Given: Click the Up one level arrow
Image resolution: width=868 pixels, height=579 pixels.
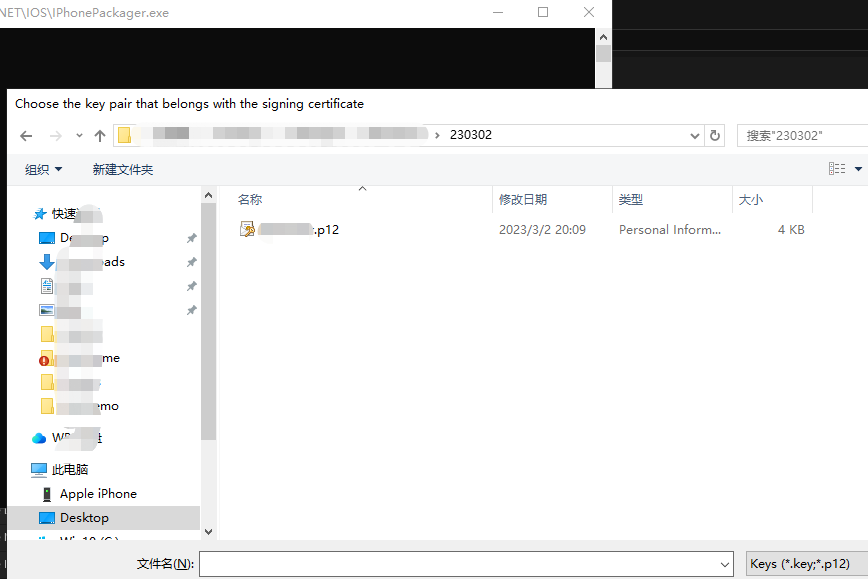Looking at the screenshot, I should [100, 136].
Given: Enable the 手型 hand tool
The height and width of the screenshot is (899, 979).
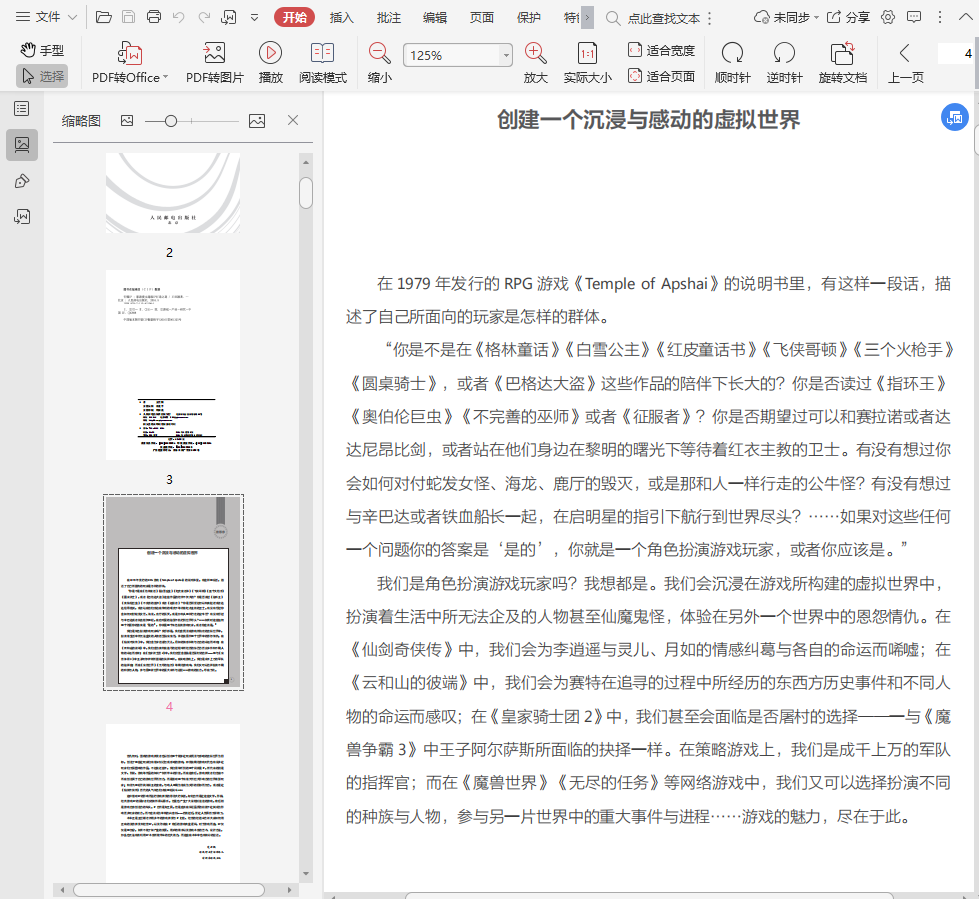Looking at the screenshot, I should point(42,50).
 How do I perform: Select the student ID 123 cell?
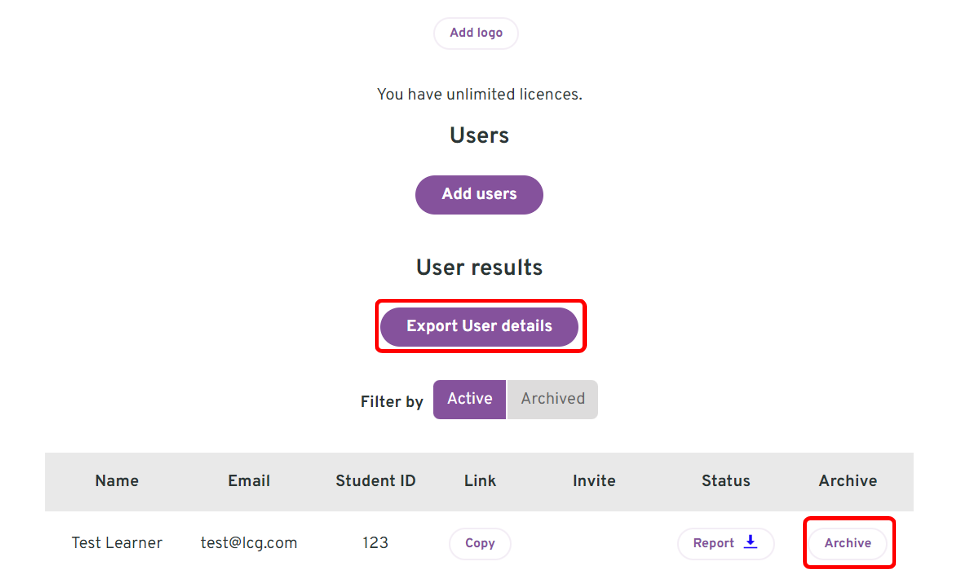(376, 543)
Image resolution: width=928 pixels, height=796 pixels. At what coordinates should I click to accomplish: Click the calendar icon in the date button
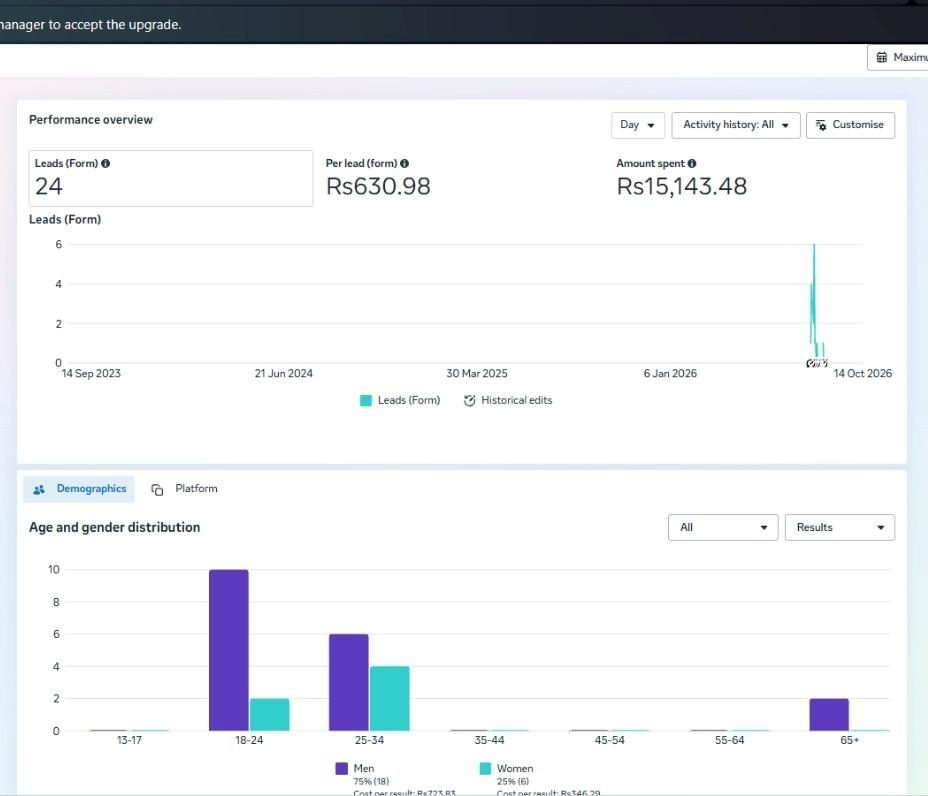click(882, 57)
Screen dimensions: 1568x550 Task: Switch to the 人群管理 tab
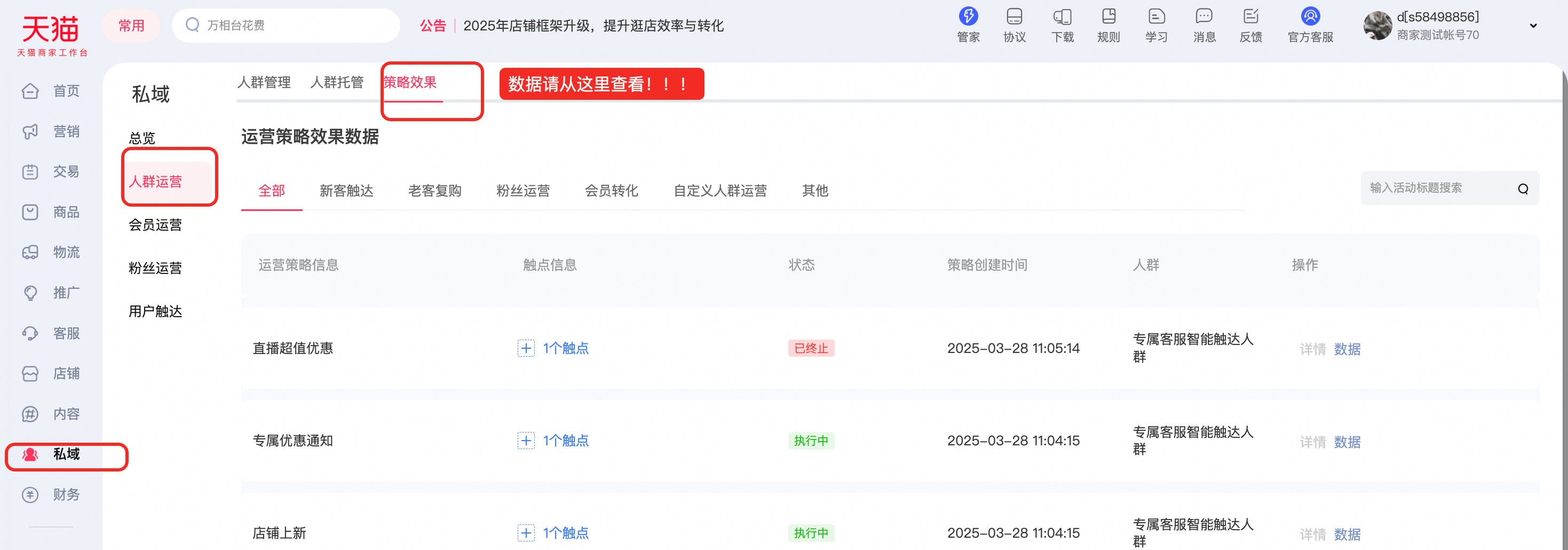tap(264, 82)
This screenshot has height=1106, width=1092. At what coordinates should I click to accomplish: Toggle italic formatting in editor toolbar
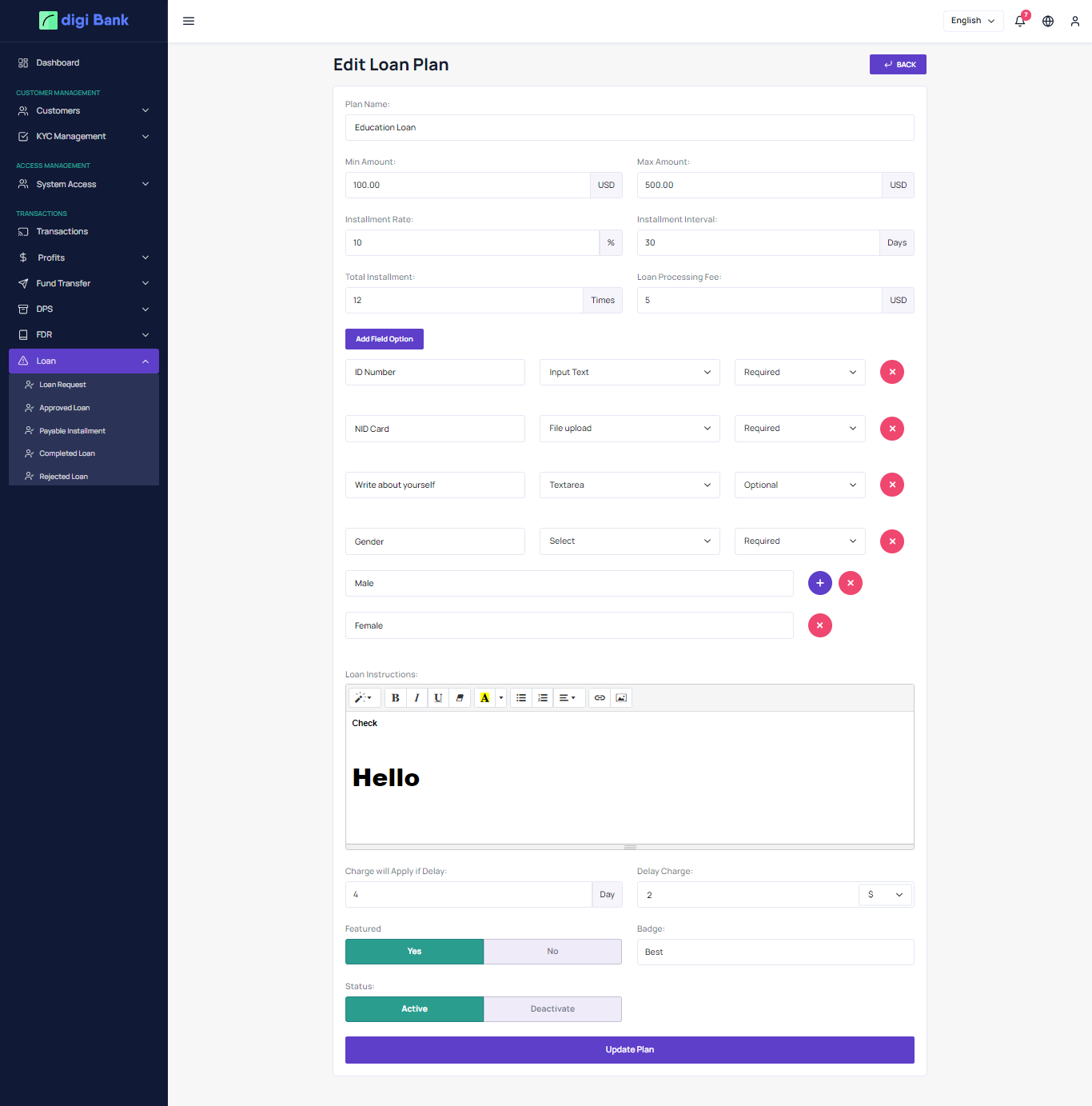click(x=416, y=698)
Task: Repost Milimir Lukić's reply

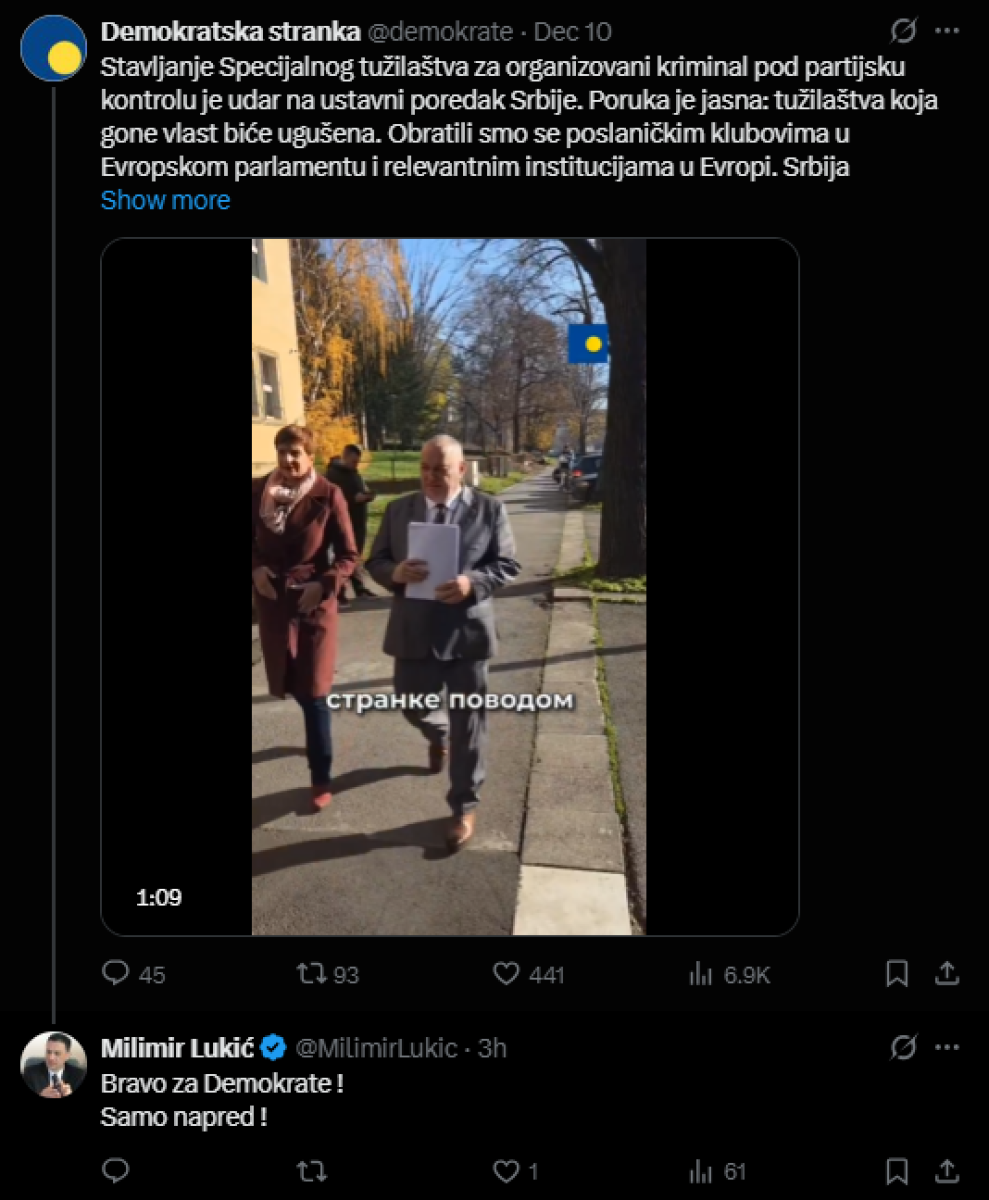Action: coord(313,1170)
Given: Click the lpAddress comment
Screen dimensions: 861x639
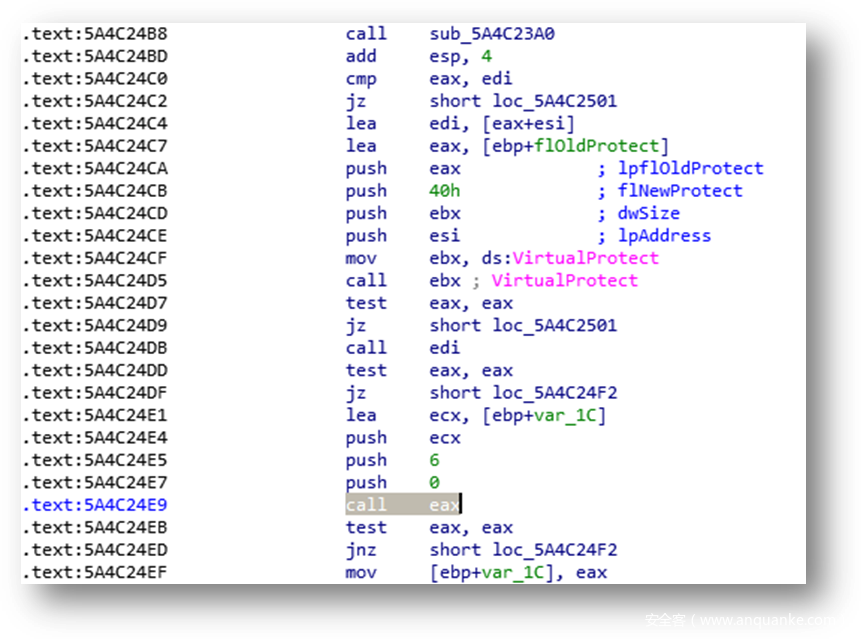Looking at the screenshot, I should point(664,236).
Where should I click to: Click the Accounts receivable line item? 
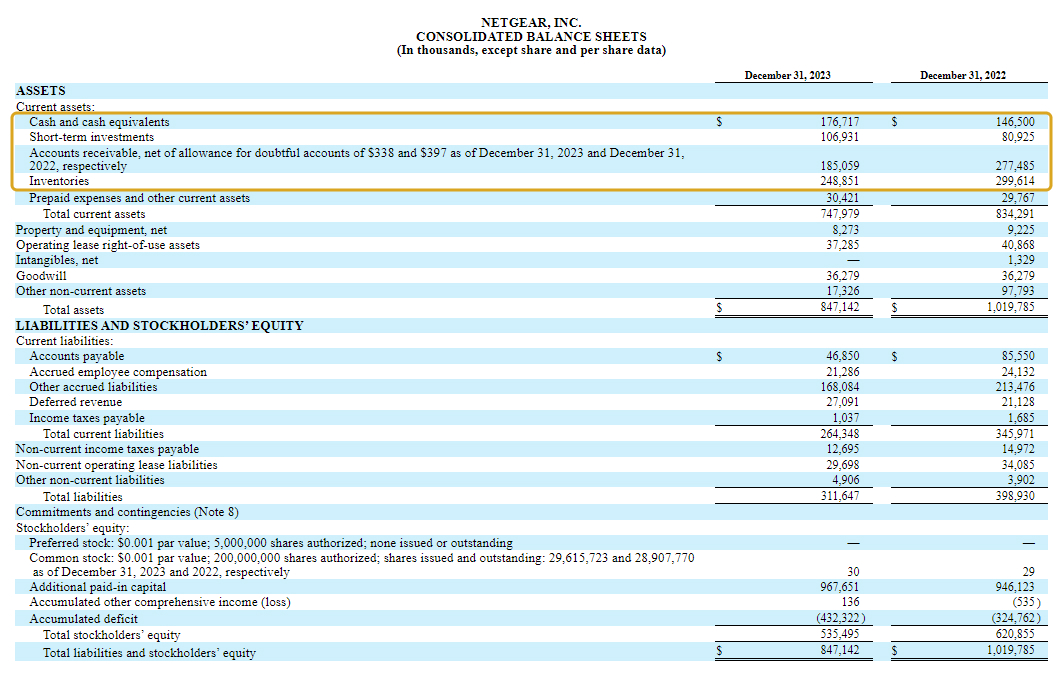(x=200, y=153)
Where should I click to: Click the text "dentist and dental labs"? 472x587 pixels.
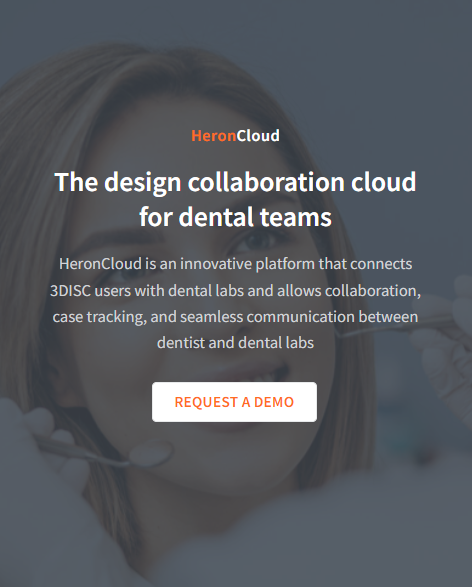click(235, 343)
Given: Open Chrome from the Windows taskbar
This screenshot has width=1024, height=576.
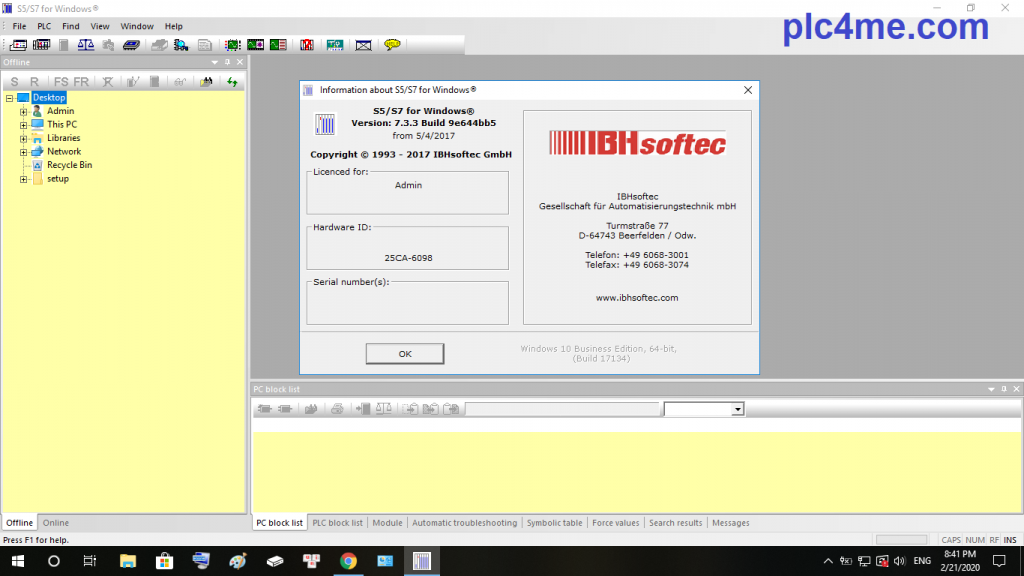Looking at the screenshot, I should 348,561.
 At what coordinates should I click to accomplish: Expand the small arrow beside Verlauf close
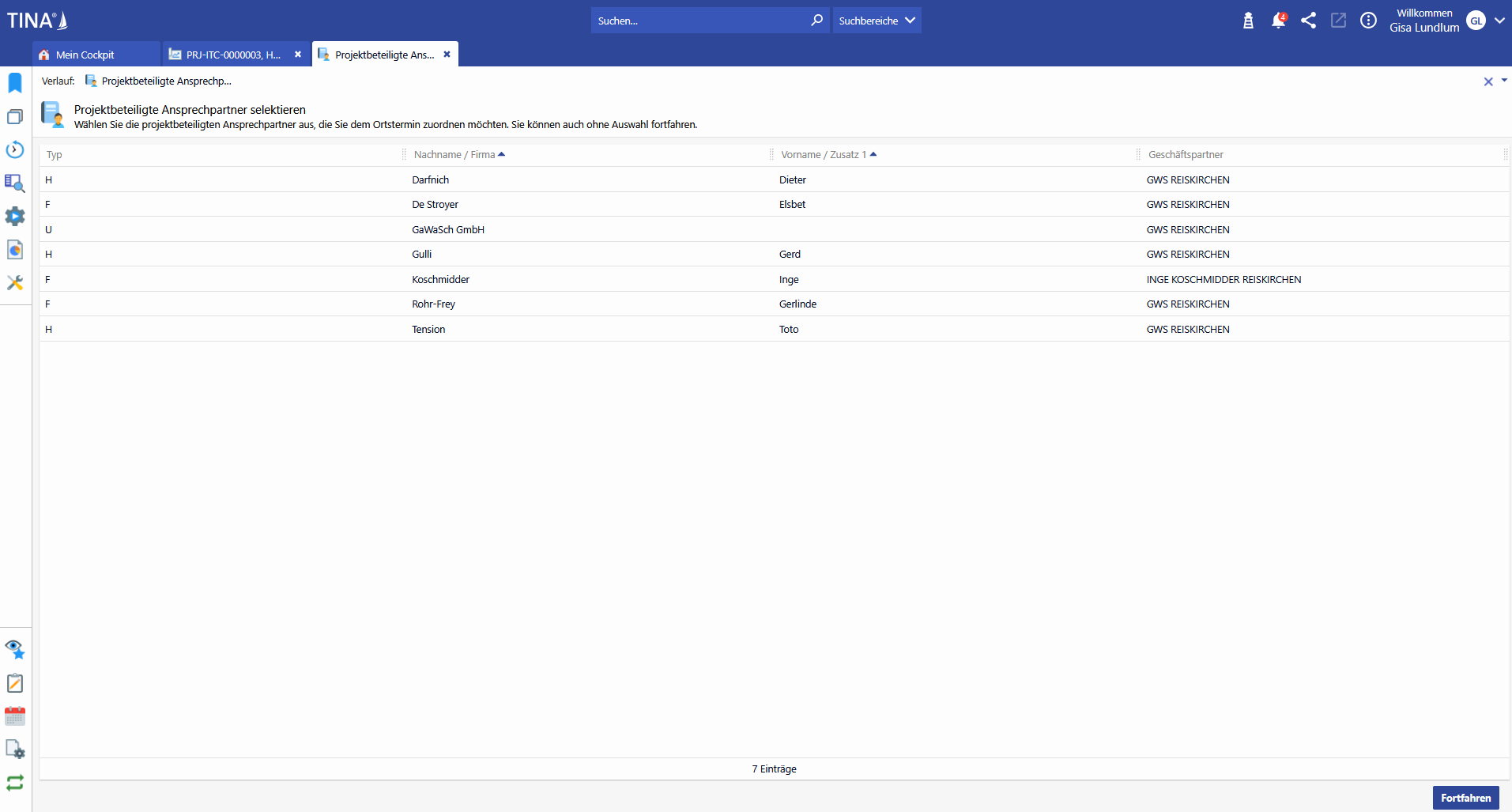(1504, 81)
____
### [About this task]
Look through the material above. Transcribe exactly the lines between the ones with "The height and" and "Given: Open Chrome from the Windows taskbar", inclusive, and keep pictures out.

### [Task answer]
The height and width of the screenshot is (899, 979).
Looking at the screenshot, I should point(42,50).
 How do I perform: Select the student ID 123 cell?
(376, 543)
Image resolution: width=928 pixels, height=796 pixels. At what coordinates should I click to accomplish: Click the calendar icon in the date button
click(882, 57)
Screen dimensions: 1568x550 Task: Switch to the 人群管理 tab
tap(264, 82)
This screenshot has height=1106, width=1092. At what coordinates should I click to accomplish: Toggle italic formatting in editor toolbar
click(x=416, y=698)
Task: Repost Milimir Lukić's reply

Action: coord(313,1170)
Given: Click the lpAddress comment
Screen dimensions: 861x639
Looking at the screenshot, I should point(664,236).
Where should I click to: Click the Accounts receivable line item? 
(x=200, y=153)
Where should I click to: Click the text "dentist and dental labs"? 472x587 pixels.
click(235, 343)
Given: Open Chrome from the Windows taskbar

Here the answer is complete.